Re: [PATCH v2 1/1] futex: Add FUTEX_SPIN operation

From: Mateusz Guzik
Date: Sat May 25 2024 - 05:37:02 EST


On Thu, May 23, 2024 at 05:07:04PM -0300, André Almeida wrote:
> Add a new mode for futex wait, the futex spin.
>

I'll note that currently individuals who want to reduce performance
degradation due to contention in userspace either handroll some
speculative spinning + futex usage or straight up only spin, which btw
is a massive pet peeve of mine.

With this in mind the real reference point justifying this mechanism (or
showing it not being good enough to warrant inclusion) is a case where
all participating threads are on cpu and spinning is done in userspace
(in a sensible manner). Of course there is more than one way to spin,
but that is a minor point in the grand scheme of things.

The benchmark you linked in the cover letter definitely would use some
improvement, it was mentioned elsewhere that some of the time is spent
just waiting for threads to be created. The usual way to handle this is
by parking everyone on a barrier before the measurement starts. You can
use will-it-scale as an example how to do it, or better yet plug your
stuff into it as testcases instead. It even already has some contested
pthread mutex benchmarks.

So I would say proper test matrix would include pthread mutexes as is,
FUTEX2_SPIN and mere spinning (just load + cpu_relax, I can ship you
with sample code for will-it-scale if you want).

Even the best possible variant of FUTEX2_SPIN has to do worse than mere
spinning in userspace -- in a HT setup it hinders execution by coming
here instead of just cpu_relax-ing, and that aside it may be introducing
dead time where the lock is free to use by the cpu is busy going in and
out of the kernel. The question is if it is going to do well enough to
persuade people to not bother with their own hacks, which it plausibly
will.

> Given the FUTEX2_SPIN flag, parse the futex value as the TID of the lock
> owner. Then, before going to the normal wait path, spins while the lock
> owner is running in a different CPU, to avoid the whole context switch
> operation and to quickly return to userspace. If the lock owner is not
> running, just sleep as the normal futex wait path.
>

Syscall costs are so high that by the time you get to this code chances
are decent the owner already released the lock and it is now being held
by someone else, also see below.

> +static int futex_spin(struct futex_hash_bucket *hb, struct futex_q *q,
> + struct hrtimer_sleeper *timeout, u32 uval)
> +{
> + struct task_struct *p;
> + pid_t pid = uval & FUTEX_TID_MASK;
> +
> + p = find_get_task_by_vpid(pid);
> +

In order to even get here all prospective spinners have to serialize on
a spinlock. Then they further dirty a process by grabbing a ref on it.
This seriously hinders the mechanism but is avoidable.

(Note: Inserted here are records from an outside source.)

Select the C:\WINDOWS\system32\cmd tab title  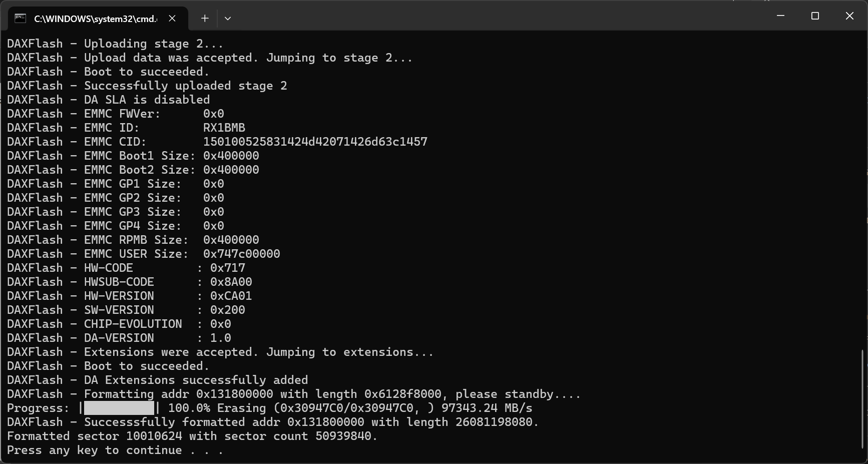[95, 19]
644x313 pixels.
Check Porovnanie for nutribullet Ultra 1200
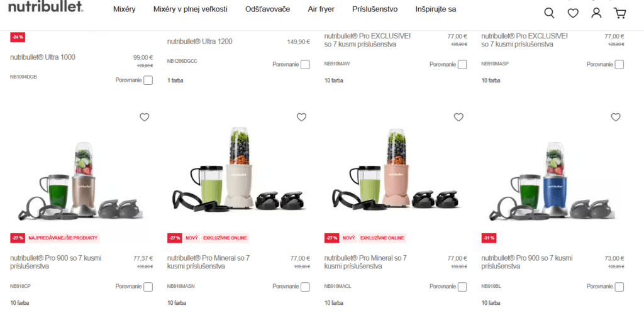tap(305, 64)
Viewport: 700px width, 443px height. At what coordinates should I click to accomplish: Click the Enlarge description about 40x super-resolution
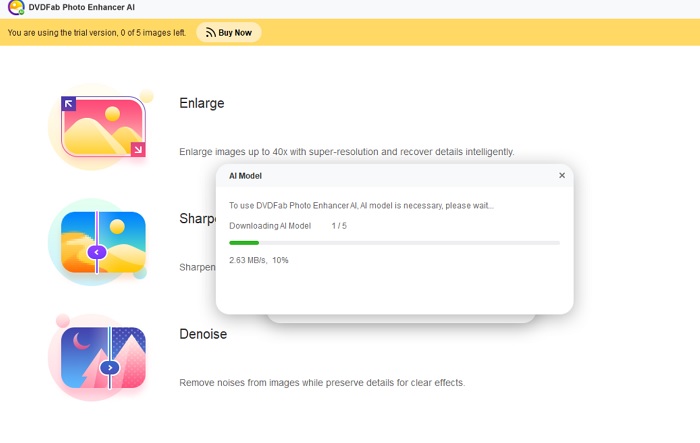click(346, 152)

> + /* no task found, maybe it already exited */
> + if (!p) {
> + futex_q_unlock(hb);
> + return -EAGAIN;
> + }
> +
> + /* can't spin in a kernel task */
> + if (unlikely(p->flags & PF_KTHREAD)) {
> + put_task_struct(p);
> + futex_q_unlock(hb);
> + return -EPERM;
> + }
> +
> + futex_queue(q, hb);
> +
> + if (timeout)
> + hrtimer_sleeper_start_expires(timeout, HRTIMER_MODE_ABS);
> +
> + while (1) {
> + if (likely(!plist_node_empty(&q->list))) {
> + if (timeout && !timeout->task)
> + goto exit;
> +
> + if (task_on_cpu(p)) {
> + /* spin */

cpu_relax() is the thing to do here, it was already mentioned by someone
else.

My comment is that as mentioned above the lock owner by now may be
different. So to my reading this spins on the lock as long as p is
running, which may not even be holding it at the moment. Worse, by now
the p task may also be spinning in this very place.

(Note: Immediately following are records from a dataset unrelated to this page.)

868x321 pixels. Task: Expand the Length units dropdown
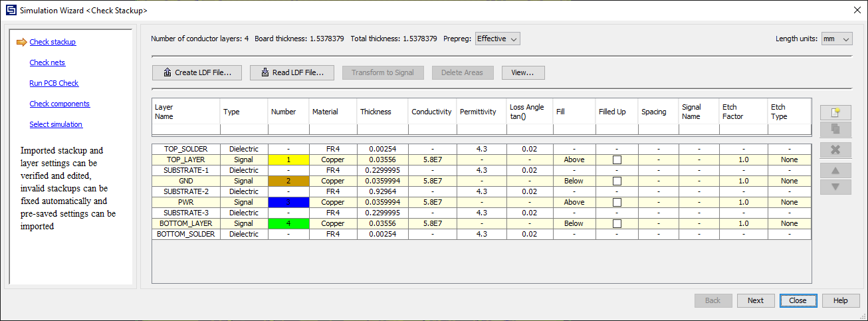point(836,39)
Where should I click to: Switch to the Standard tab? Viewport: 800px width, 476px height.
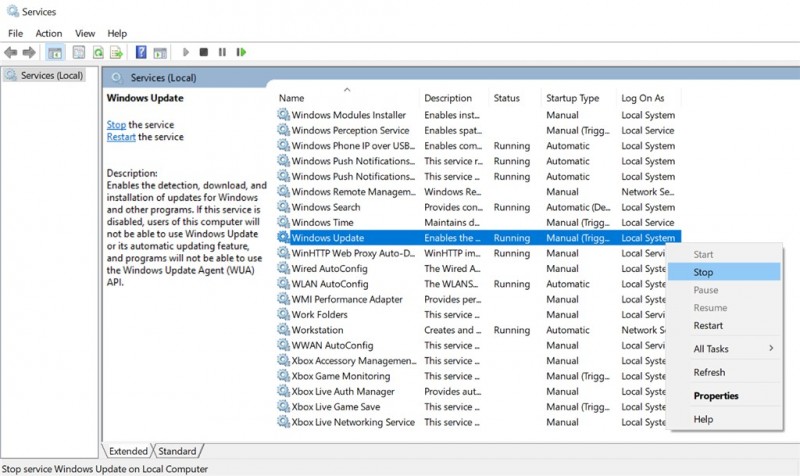pos(177,451)
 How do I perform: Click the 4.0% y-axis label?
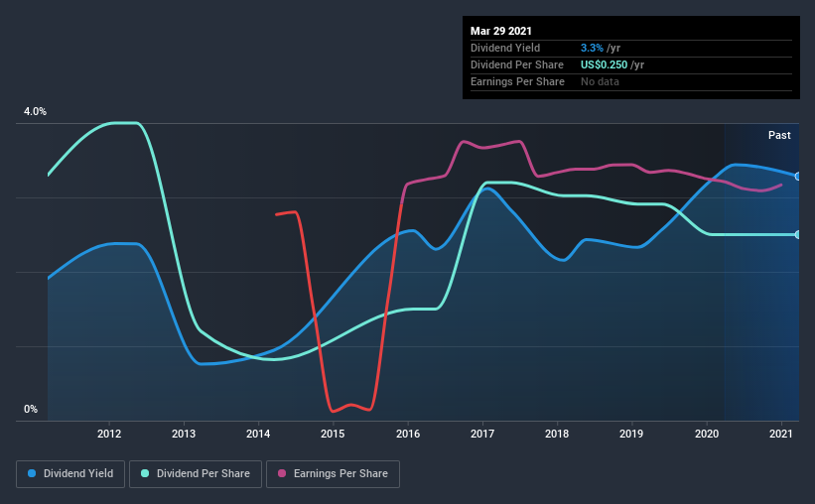tap(35, 111)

That is to say I don't believe passing TID as an argument to the
syscall is a viable approach.

Instead this code will have to read the futex value on its own every
time (with a special accessor which does not allow for page faults) and
do the find_get_task_by_vpid + task_on_cpu combo under RCU (no refing of
the proc).

The queue locking would also be dodged, except for the case where the
code decides to go off cpu.

Short of something like that imho this has no hopes of competing with
userspace spinning.